Aaron Zulpo
July 19th – August 31st, 2012
308at156 Project Artspace is delighted to present our first-ever single-medium exhibition, a collection of new paintings by Aaron Zulpo.
This selection of meticulously painted Genre Works on canvas conflates experiences of intimacy and exclusion. Initially, the exhibition addresses the approach that the artist has taken towards the depiction of landscape. Living in a city where we co-exist in such close proximity, many can relate to the “rear window” views of buildings across streets and back alleys. Carefully organized narratives are compartmentalized through multiple window frames in a familiar take on the cityscape. Zulpo’s use of repetition throughout these pieces lends a cinematographic element to the work as well, in which simple descriptions of conventional life play out independently within the same scene.
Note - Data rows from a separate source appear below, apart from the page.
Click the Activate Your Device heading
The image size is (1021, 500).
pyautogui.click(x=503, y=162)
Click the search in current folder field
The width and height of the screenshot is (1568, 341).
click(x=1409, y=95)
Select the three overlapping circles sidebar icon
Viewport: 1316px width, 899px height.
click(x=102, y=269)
We have become accustomed to ignoring the subtle actions of our neighbors as any acknowledgment becomes invasive or taboo. Here the audience is invited to become the voyeur without consequence, and become engaged by the narratives of seemingly unrelated events. Through this attention, we infer motive and consequence within the mundane. And just as in real life, even though these characters are so close to one another, they are completely unaware of the actions of their neighbors. It is the visitor’s witness to these events in a single edifice that actually creates interconnectedness where there is none.
Aaron Zulpo is a graduate of the Rhode Island School of Art and Design, and currently lives and works in Brooklyn, New York. This is his first solo show.